BRIDGING CENTRALITY AND EXTREMITY: REFINING EMPIRICAL DATA DEPTH USING EXTREME VALUE STATISTICS

Article

Einmahl, John H. J.; Li, Jun; Lui, Regina Y.

Tilburg University; University of California System; University of California Riverside; Rutgers University System; Rutgers University New Brunswick

ANNALS OF STATISTICS

0090-5364

10.1214/15-AOS1359

2015

2738-2765

Statistical depth measures the centrality of a point with respect to a given distribution or data cloud. It provides a natural center-outward ordering of multivariate data points and yields a systematic nonparametric multivariate analysis scheme. In particular, the half-space depth is shown to have many desirable properties and broad applicability. However, the empirical half-space depth is zero outside the convex hull of the data. This property has rendered the empirical half-space depth useless outside the data cloud, and limited its utility in applications where the extreme outlying probability mass is the focal point, such as in classification problems and control charts with very small false alarm rates. To address this issue, we apply extreme value statistics to refine the empirical half-space depth in the tail.

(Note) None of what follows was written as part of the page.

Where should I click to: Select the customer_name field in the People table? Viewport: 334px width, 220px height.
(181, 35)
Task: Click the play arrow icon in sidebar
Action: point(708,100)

This provides an important linkage between data depth, which is useful for inference on centrality, and extreme value statistics, which is useful for inference on extremity. The refined empirical half-space depth can thus extend all its utilities beyond the data cloud, and hence broaden greatly its applicability. The refined estimator is shown to have substantially improved upon the empirical estimator in theory and simulations. The benefit of this improvement is also demonstrated through the applications in classification and statistical process control.